Jarvis Collegiate Institute is Toronto’s oldest school and was the first to receive public funding. The school now known as “Jarvis Collegiate” opened on June 1, 1807, as the “Home District Grammar School for York.” The first classes were held in the home of the Rev. George Okill Stuart, then-Rector of St James Church. In 1825 it was renamed the “Royal Grammar School” and in 1829 it was joined with the newly created “Upper Canada College” in the “Blue School” at Jarvis and Lombard Streets. This marriage lasted only a few years, until UCC moved to a nine acre parcel at King and Simcoe Streets.
By the early 1860s, the school was bursting at the seams with 150 students crammed into three rooms. Larger accommodations were a must. A new school was built in 1864, on Dalhousie Street, just north of Gould Street, close to where Ryerson University is today.
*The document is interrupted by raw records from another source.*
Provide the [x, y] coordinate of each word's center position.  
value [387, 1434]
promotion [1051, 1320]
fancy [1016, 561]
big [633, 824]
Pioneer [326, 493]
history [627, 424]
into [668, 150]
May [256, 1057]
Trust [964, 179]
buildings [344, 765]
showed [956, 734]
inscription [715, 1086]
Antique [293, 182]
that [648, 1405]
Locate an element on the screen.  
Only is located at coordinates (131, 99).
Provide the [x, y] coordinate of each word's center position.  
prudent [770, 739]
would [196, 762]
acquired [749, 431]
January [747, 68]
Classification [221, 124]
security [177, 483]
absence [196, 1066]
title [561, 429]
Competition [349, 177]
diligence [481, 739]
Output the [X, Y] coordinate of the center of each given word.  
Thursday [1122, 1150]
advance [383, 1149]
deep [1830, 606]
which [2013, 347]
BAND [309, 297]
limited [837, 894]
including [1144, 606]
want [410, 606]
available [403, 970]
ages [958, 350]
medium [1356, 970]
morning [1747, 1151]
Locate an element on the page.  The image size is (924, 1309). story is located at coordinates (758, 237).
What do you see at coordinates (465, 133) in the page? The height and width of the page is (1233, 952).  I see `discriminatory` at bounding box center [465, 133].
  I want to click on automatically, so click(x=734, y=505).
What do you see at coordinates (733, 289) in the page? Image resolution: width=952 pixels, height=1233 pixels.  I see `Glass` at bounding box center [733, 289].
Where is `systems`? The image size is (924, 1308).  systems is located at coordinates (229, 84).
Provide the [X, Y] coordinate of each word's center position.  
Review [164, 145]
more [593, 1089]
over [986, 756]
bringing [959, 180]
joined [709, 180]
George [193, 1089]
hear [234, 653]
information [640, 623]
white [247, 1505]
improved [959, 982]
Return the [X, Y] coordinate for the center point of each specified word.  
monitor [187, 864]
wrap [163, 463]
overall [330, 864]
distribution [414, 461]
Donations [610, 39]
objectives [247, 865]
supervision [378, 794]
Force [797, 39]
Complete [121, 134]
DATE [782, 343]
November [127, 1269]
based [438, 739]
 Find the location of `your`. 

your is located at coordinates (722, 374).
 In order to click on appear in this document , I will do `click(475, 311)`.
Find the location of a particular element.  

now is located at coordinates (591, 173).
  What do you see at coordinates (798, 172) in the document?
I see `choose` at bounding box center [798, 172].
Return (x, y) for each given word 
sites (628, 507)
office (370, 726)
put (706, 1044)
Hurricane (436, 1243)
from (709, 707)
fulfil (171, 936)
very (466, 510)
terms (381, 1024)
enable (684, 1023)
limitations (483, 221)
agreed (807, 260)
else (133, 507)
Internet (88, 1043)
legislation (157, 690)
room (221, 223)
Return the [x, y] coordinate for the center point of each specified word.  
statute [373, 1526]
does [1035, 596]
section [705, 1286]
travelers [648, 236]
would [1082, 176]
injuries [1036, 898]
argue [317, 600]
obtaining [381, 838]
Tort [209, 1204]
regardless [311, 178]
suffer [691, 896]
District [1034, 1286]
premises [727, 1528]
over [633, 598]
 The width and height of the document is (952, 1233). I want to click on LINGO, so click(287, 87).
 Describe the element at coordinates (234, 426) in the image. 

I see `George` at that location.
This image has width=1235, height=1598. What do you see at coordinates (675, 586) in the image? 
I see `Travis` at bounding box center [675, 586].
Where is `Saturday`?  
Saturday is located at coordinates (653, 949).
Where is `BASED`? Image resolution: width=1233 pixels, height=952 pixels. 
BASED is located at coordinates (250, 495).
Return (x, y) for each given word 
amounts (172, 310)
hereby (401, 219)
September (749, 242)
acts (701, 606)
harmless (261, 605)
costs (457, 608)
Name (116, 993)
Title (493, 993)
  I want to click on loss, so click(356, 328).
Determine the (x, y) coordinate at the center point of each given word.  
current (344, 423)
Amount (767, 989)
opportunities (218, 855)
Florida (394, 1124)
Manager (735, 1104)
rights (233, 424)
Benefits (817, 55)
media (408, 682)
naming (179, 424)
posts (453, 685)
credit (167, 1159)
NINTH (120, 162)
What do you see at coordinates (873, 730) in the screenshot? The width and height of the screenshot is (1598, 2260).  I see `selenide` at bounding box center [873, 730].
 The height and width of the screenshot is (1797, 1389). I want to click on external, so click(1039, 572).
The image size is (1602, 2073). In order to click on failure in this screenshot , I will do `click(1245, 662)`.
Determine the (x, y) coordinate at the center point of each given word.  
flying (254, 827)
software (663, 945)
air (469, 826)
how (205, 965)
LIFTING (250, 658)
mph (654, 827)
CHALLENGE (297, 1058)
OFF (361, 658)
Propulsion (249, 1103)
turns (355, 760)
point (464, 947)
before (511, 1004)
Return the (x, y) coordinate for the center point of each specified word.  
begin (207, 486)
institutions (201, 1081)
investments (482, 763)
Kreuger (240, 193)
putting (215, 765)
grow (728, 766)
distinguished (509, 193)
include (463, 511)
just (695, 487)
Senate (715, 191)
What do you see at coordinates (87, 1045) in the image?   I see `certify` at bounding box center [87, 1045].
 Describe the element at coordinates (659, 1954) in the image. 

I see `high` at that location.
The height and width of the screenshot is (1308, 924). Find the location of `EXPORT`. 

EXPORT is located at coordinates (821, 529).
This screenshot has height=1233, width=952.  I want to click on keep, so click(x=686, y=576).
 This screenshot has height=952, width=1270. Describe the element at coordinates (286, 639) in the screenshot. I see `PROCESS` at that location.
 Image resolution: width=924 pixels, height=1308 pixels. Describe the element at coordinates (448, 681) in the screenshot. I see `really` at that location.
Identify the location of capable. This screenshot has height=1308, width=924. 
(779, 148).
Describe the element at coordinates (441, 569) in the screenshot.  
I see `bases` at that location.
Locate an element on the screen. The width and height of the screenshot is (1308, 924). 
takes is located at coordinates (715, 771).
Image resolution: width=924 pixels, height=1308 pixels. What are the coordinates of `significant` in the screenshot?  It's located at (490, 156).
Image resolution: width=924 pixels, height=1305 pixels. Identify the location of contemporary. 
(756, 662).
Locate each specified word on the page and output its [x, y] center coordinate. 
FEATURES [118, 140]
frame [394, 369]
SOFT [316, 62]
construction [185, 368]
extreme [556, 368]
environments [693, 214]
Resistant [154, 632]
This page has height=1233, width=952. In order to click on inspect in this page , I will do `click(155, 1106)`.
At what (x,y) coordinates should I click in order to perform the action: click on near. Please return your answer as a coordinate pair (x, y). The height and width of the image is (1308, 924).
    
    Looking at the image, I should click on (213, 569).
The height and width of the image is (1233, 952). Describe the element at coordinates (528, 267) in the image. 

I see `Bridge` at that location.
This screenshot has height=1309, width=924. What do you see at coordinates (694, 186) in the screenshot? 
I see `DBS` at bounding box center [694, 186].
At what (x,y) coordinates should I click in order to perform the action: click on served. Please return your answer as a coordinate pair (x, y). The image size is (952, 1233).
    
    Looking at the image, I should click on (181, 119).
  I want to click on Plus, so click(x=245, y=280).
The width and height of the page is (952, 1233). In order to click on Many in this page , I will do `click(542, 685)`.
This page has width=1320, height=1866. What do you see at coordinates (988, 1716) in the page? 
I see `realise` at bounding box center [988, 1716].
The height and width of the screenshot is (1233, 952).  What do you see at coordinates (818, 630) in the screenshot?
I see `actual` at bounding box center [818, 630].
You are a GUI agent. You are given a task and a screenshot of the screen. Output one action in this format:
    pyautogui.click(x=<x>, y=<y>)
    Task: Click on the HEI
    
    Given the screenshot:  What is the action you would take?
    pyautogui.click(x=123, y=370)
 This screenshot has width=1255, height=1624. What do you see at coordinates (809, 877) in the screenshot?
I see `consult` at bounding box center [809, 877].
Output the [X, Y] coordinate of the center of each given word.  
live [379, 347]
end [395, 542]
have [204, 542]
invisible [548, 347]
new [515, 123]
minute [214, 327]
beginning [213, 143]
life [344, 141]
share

By 1870, this was again too small. With a building under construction, the school moved for a couple of years into the insane asylum at Queen’s Park, then vacant. In 1871 a new building was constructed at 361 Jarvis Street, just south of College Street, in front of the Allan Gardens greenhouse. When it opened the school was still known as the “Toronto High School.” However, two years later, in 1873, the school was renamed “Toronto Collegiate Institute.” In 1890, Toronto got its second collegiate, “Parkdale C.I.”, so it was renamed “Jarvis Street Collegiate Institute.” This building was expanded several times until the present school at 495 Jarvis Street was built in 1924.